Graphical user interface for creating and evaluating classifiers for PDF file/page/sentence targets using sklearn compatible pipelines.
Imagine having to classify PDFs as either this or that. The key information needed to make the classification may be contained on a specific page or in a specific sentence. Imagine then wanting to train a supervised machine learning model to automatically perform this classification. How do you want to manually tag the training data?
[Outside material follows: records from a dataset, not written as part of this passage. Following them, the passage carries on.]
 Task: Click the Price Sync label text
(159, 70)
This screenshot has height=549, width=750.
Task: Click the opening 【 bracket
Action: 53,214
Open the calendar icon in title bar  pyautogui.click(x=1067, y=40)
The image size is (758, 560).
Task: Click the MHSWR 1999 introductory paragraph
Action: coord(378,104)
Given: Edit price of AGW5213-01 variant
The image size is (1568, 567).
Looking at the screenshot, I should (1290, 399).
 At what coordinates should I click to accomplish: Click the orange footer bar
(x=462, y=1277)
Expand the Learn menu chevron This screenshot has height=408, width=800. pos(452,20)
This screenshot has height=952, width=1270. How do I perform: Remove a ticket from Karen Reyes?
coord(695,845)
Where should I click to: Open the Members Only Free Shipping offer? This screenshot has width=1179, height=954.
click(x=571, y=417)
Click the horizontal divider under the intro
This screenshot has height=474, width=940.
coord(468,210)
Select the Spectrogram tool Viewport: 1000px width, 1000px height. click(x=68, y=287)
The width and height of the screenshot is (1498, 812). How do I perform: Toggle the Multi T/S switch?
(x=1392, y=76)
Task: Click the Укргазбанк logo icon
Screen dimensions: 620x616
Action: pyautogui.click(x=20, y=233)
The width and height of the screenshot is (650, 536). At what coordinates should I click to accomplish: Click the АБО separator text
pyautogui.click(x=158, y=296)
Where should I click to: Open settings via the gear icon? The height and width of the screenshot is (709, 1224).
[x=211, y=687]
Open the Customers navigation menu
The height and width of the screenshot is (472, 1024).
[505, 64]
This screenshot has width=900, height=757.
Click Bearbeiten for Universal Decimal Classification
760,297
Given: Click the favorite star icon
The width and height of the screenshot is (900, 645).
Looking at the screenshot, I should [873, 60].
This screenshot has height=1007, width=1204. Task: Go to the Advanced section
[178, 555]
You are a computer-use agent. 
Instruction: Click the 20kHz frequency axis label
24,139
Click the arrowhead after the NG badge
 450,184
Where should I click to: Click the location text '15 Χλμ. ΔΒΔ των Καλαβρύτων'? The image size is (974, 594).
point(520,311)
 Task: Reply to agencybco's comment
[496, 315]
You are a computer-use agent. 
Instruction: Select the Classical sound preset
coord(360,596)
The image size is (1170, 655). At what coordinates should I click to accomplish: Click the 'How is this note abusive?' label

Do you want to convert all PDFs into plain text and read it as such, with potential optical text recognition errors?
- Interface with benkpress-plugin-api to create your custom sklearn compatible pipeline as well as any preprocessing routines you need.
- Install your pipeline and preprocessor as plugins using the setuptools entrypoints specified by benkpress-plugin-api.
- Load your preprocessor and pipeline in benkpress and use the GUI to tag training data.
- Save your dataset for later use.
Not yet described.
Not yet described.
"Benkpress" is Norwegian for "benchpress"1. Its meaning is relevant in two different ways. First, benkpress is a tool to simplify the tagging of PDF-sourced training data for text classifiers. Second, benkpress can also continuously benchmark the classifier intended to be trained by the generated training data. You know when to quit tagging because your classifier has good enough predictive power on previously unseen samples.
Footnotes
-
But really, it's actually a way to write the Swedish word bänkpress as a valid Python package name. ↩